35.3.3 The rx Structured Regexp Notation

As an alternative to the string-based syntax, Emacs provides the structured rx notation based on Lisp S-expressions. This notation is usually easier to read, write and maintain than regexp strings, and can be indented and commented freely. It requires a conversion into string form since that is what regexp functions expect, but that conversion typically takes place during byte-compilation rather than when the Lisp code using the regexp is run.

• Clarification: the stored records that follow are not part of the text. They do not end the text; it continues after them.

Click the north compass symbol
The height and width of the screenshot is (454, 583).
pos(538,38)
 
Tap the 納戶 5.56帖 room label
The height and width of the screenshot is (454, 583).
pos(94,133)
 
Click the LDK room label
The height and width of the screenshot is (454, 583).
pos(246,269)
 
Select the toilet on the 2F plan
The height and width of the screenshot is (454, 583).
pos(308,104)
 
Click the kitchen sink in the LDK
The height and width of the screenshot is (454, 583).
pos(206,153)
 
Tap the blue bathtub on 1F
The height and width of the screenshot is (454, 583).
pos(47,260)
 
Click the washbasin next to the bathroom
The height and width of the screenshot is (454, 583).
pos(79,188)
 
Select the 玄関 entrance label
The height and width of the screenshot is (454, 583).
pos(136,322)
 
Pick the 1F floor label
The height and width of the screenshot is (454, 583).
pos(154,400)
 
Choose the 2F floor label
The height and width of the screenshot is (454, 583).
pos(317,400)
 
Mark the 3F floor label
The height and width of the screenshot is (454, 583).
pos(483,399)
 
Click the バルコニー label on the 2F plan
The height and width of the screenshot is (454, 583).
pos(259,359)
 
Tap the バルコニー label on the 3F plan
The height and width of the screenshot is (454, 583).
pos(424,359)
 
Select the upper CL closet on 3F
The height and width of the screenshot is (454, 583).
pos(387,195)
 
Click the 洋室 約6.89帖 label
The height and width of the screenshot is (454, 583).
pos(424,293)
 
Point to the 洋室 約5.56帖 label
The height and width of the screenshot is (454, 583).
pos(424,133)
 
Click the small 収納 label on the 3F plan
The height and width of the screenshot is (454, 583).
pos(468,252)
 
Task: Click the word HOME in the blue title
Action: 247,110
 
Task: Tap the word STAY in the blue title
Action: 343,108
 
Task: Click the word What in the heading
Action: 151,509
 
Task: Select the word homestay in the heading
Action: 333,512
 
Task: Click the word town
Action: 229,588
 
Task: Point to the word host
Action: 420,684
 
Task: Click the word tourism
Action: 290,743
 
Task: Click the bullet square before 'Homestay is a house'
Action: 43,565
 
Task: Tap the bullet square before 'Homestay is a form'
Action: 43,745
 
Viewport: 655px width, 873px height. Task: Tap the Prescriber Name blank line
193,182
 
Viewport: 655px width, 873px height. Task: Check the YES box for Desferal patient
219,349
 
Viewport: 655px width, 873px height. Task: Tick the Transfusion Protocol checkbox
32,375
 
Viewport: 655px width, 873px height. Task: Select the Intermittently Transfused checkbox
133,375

Here is an rx regexp29 that matches a block comment in the C programming language:

(rx "/*"                            ; Initial /*
    (zero-or-more
     (or (not "*")                  ;  Either non-*,
         (seq (one-or-more "*")     ;  or some * followed by
              (not (or "*" "/"))))) ;     neither * nor /
    (one-or-more "*")               ; At least one star,
    "/")                            ; and the final /

or, using shorter synonyms and written more compactly,

(rx "/*"
    (* (| (not "*")
          (: (+ "*") (not (in "*/")))))
    (+ "*") "/")

In conventional string syntax, it would be written

"/\\*\\(?:[^*]\\|\\*+[^*/]\\)*\\*+/"

The rx notation is mainly useful in Lisp code; it cannot be used in most interactive situations where a regexp is requested, such as when running query-replace-regexp or in variable customization.


Footnotes

(29)

It could be written much simpler with non-greedy operators (how?), but that would make the example less interesting.